**TASK TO CARRY OUT**. All of the data should be reproduced word for word, though its pictures must be omitted.

Saved data entries
== Segment start ==

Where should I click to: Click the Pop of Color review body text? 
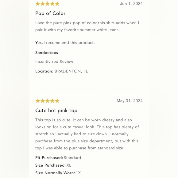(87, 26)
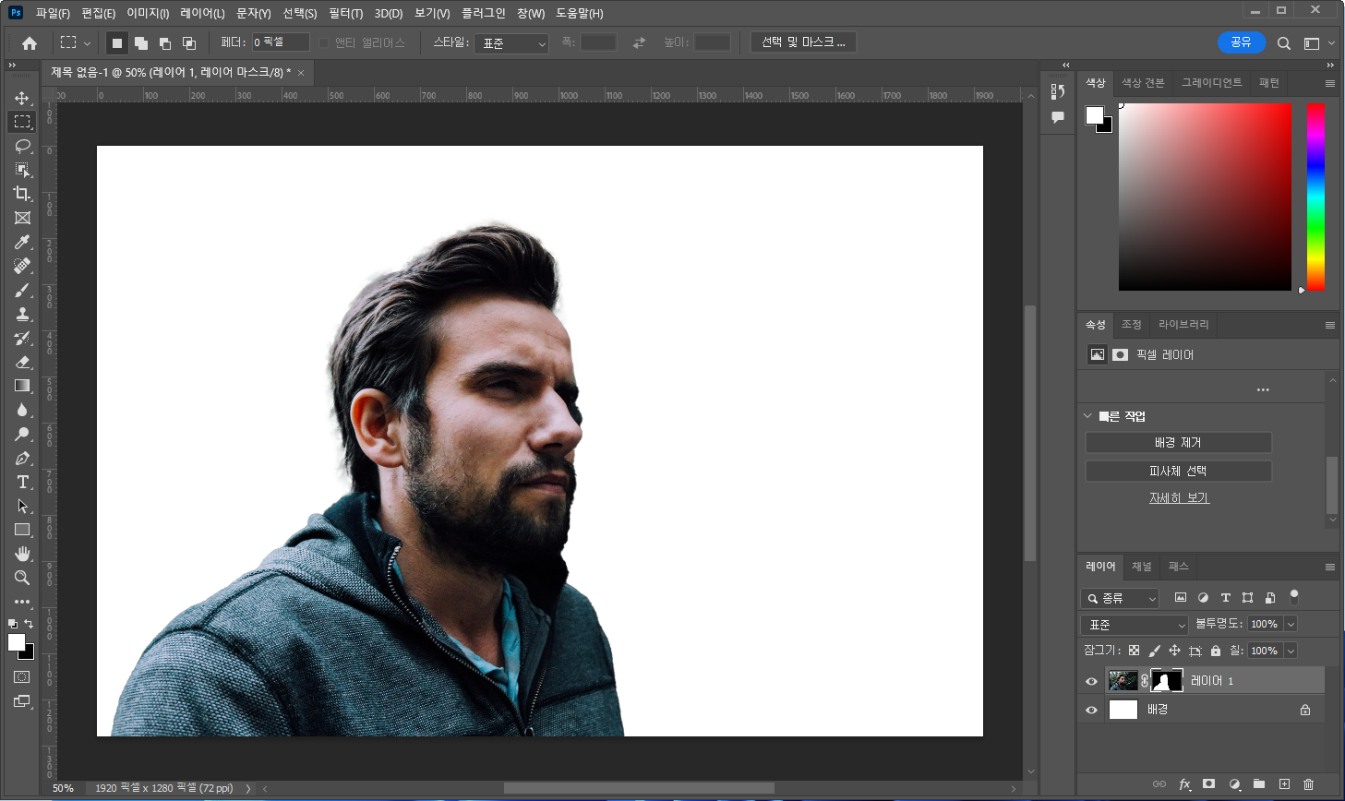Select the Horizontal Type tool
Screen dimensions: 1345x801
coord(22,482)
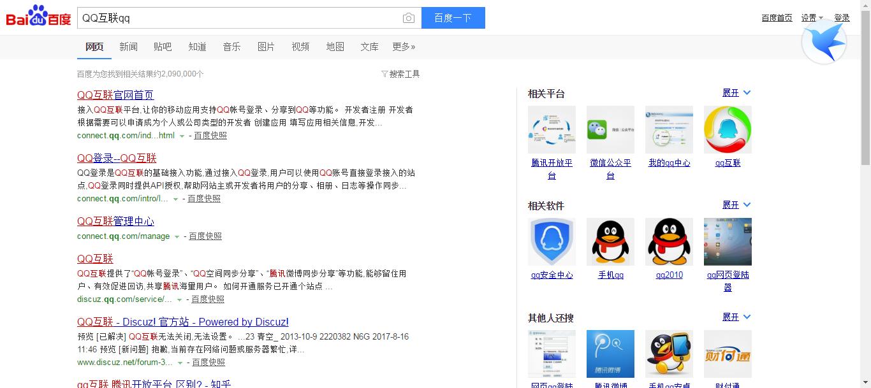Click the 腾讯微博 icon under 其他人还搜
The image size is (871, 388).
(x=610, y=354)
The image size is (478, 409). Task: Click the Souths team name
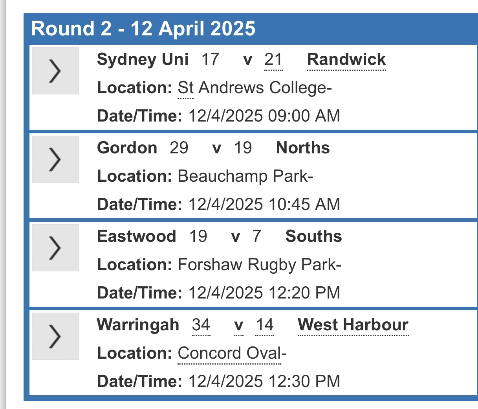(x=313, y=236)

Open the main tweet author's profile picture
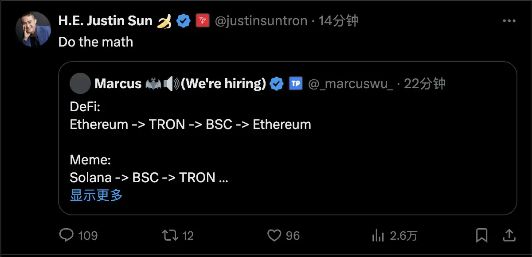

== Segment end ==

**RESPONSE TO THIS TASK**.
Where should I click to: Click the Pop of Color review body text? 
(87, 26)
Select the Horizontal Type tool
Screen dimensions: 1345x801
coord(22,482)
Click the 腾讯微博 icon under 其他人还搜
The image size is (871, 388).
(x=610, y=354)
The image size is (478, 409). Task: Click the Souths team name
(x=313, y=236)

Open the main tweet author's profile picture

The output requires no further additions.